まあ、もし何かあったりしても今の俺の技術で扱えるものではないんだろう。それこそ『術理掌握』なんかで技術の上達をするまではどうにもならないだろうし、独学と言うよりも、もはやただただ感覚で魔術を使う今の俺に技術なんて物はそう簡単には手に入らないのだろうが。
しかし、…ここ数十分程、誰とも会話をしていない。作業場を分けたことでレイリやエリクスさんとは話せないのだ。今俺の近くで死骸を運んでいる人たちの中には見覚えのある顔も幾人かは見受けられるけれど、名前も知らないし、何より話しかけようと思わないあたりに俺のコミュニケーション能力の低さがうかがえる。俺は人見知りだったらしいのだ。
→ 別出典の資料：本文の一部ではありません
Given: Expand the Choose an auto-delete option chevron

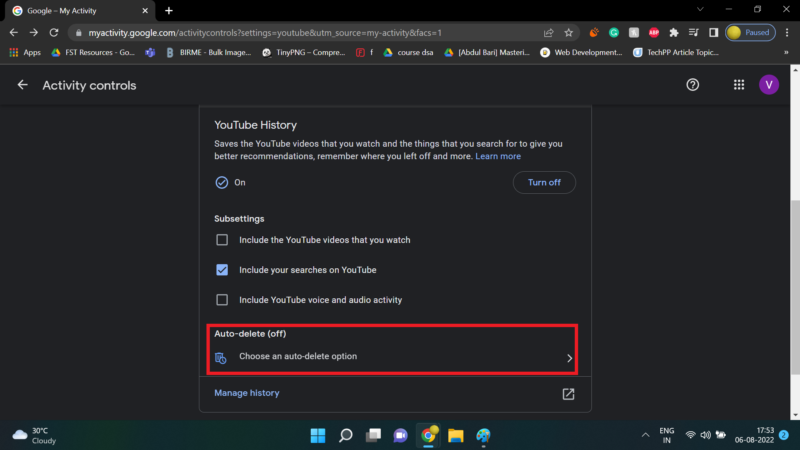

べ、別に気にしないけどな。知り合いは少なくて十分だし。
その後も数時間作業を続け、森の近くと草原の中心。二つの忌種の山が出来上がった。その周りに、大きな杖を持った人―――恐らくは魔術士―――が集まり、火の魔術を唱えているのだが、
「なかなか点かないな…。いや、当たり前か。まだ血だって中に有るだろうし、そんな水分含有量の高いものが燃える訳ない」
「ああ…だよなあ。確かに血なんて燃えねえか。こりゃあ時間もかかりそうだな」
「え…?って、ボルゾフさんじゃないですか。おはようございます」
「おう」
俺と同じで作業をしていたのであろうボルゾフさんが、独り言のつもりで放った俺の言葉に反応を返してきた。
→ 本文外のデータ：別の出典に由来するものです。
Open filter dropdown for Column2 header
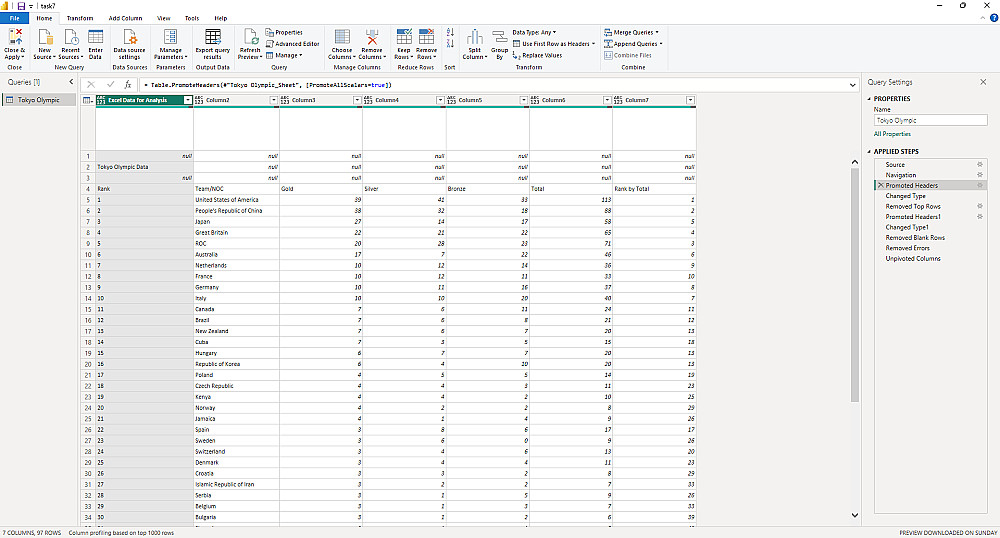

「と言うか良く考えりゃあよう、普通はでっけえ焚き火を先に起こして、そこに少量ずつ放り込んでいくよな?そんくらいの事は考えねえでも分かるだろうに、何であいつらぁ馬鹿な事やってん…ルードまでいやがんのか!すまんなタクミ。どうやら俺の戦友まであんな馬鹿やってるらしい。ちょっとどういうつもりか聞いてくるわ」
そう言って小走りになるボルゾフさんの背に向けて声をかける。
「もし理由が有るんだったら後で聞かせてくれるとありがたいです!」
「どうせねえよ!気分とかひらめきとかで適当ばっかやる奴らだしな!」
『ばっか』という形容のあたりこう言う…お茶目な行動も、実は意外とよくあるのかもしれない。少しずつ冒険者の“自由の人”と言う呼ばれ方の意味が理解出来てきているように感じられるが、むしろヒャッハー重点の人たちの集まりではないだろうか?レイリもエリクスさんもその節はあるし。
まあ、それはおいといて。今はまだ作業中だ。俺は俺で自分の仕事を続けなければ。
血達磨な【小人鬼】を二体持ち上げ、山の方に持っていく。視線の先、ボルゾフさんと魔術士の一人が言い争いをしているが、あれがルードさんと言う人だろう。二人とも、なんだかんだで楽しそうだ。
【小人鬼】を山の上の方に放り投げ、腕力の上昇にも気が付く。そろそろ驚きは消え、ただ発見と言う感覚を得るばかりになってきた。ただ、これだけ体も強くなったのだから武器の訓練をしてみるのも良いんじゃないかと思うことが
「もし、そこの御仁。良ければ今日の我が務めについて何か教えてくれないか?少し記憶がおぼろげでな…」
ふいに背後から女性の冒険者に声を掛けられたため、思考を中断、答えを返そうと振り返り、
「今日は、忌種の死骸をあつめて燃や………ぁああ守人さぁああん!」
冒険者などではなく、昨日の極太ビームを撃った張本人である全身蒼の守人が立っていのだった。
どうにかこうにか第二章スタート。最初の仕事は地味ですね。
守人さんと遭遇。武士系の話し方をする女性です。
書いてから気がついたのですが、うちのヒロイン候補は男勝りな人が多いこと多いこと。
しかもプロット的に恋愛が進むのずっと先なんですよね(そもそも恋愛感情を抱くまでが遠い)。